Under the Hawthorn Tree
- First edition
- Author: Marita Conlon-McKenna
- Language: English
- Series: Children of the Famine
- Genre: Children's books, Historical fiction
- Media type: Print
- Followed by: Wildflower Girl

= Under the Hawthorn Tree (novel) =

1990 Irish children's novel

Under the Hawthorn Tree is a children's historical novel by Marita Conlon-McKenna, the first in her Children of the Famine trilogy set at the time of the Great Famine in Ireland. It was published by the O'Brien Press in May 1990. It was adapted for television in 1999.

==Plot summary==
The novel tells the story of three siblings, Mary Ellen (Eily), Michael and Margaret (Peggy) O'Driscoll, who live in a small cottage in their home district of Duneen. Ireland is in the height of The Great Hunger. Blight has destroyed the staple crop. Ten month old Bridget dies of famine fever and is buried under the hawthorn tree in the garden: in Irish mythology, the hawthorn is linked with the otherworld.
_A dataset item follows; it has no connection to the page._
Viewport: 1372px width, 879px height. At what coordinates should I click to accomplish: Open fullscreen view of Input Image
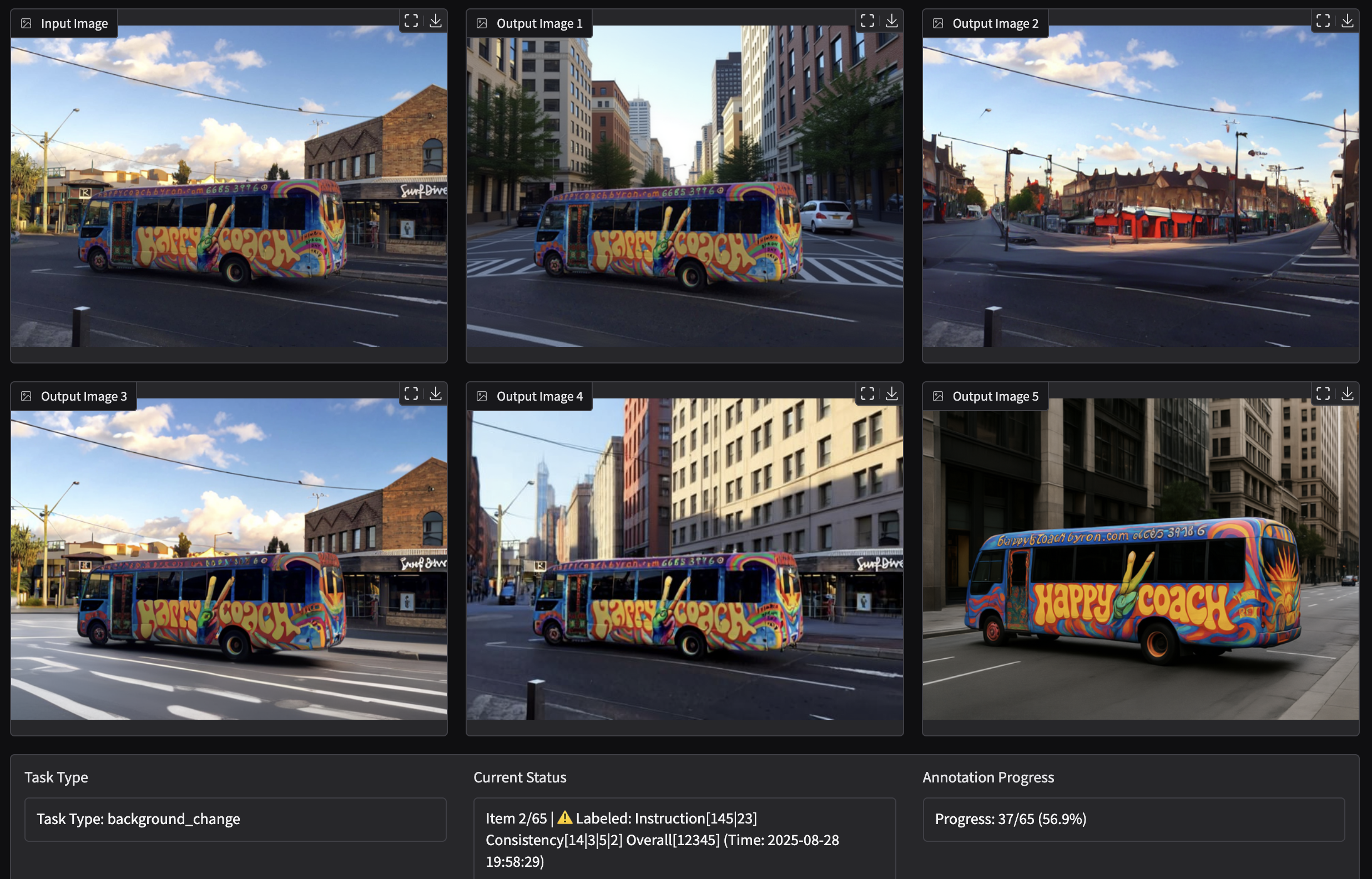(411, 21)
Their father has gone to find work on the famine roads, and the children and their mother struggle each day, barely getting enough food to survive. Their mother ends up selling all of her belongings except for the clothes on their backs. Desperate and worried that she won't be able to feed her children alone, she leaves to search for her husband. After waiting for their parents for a few days, the three siblings are forced to leave for the workhouse. Eily makes a decision; they would make the long journey to find Nano and Lena, the aunts from their mother's stories. The journey ahead is dangerous and the children are weak, but they are determined to make it to Castletaggart where their aunts are living and running a bakery.

==Reception==
Under the Hawthorn Tree received the Children's and Young Adult's Book Award for Older Reader Category in 1991. The book was enormously popular in Ireland, and remains Ireland's best-selling children's book.

==Translations==
The book, originally written in English, has been translated into Irish, French, Dutch, German, Spanish, Danish, Swedish, Italian, Japanese, Persian, Malay, Arabic and Korean.

==Television adaptation==
Under the Hawthorn Tree was filmed for Channel 4 and screened as a four-part series in March 1999.

==Sequels==
- Wildflower Girl, the second part of the trilogy, in which Peggy goes to America
- Fields of Home, the third part of the trilogy, which follows all three siblings; Eily and Michael at home in Ireland, and Peggy as she heads out West in the US.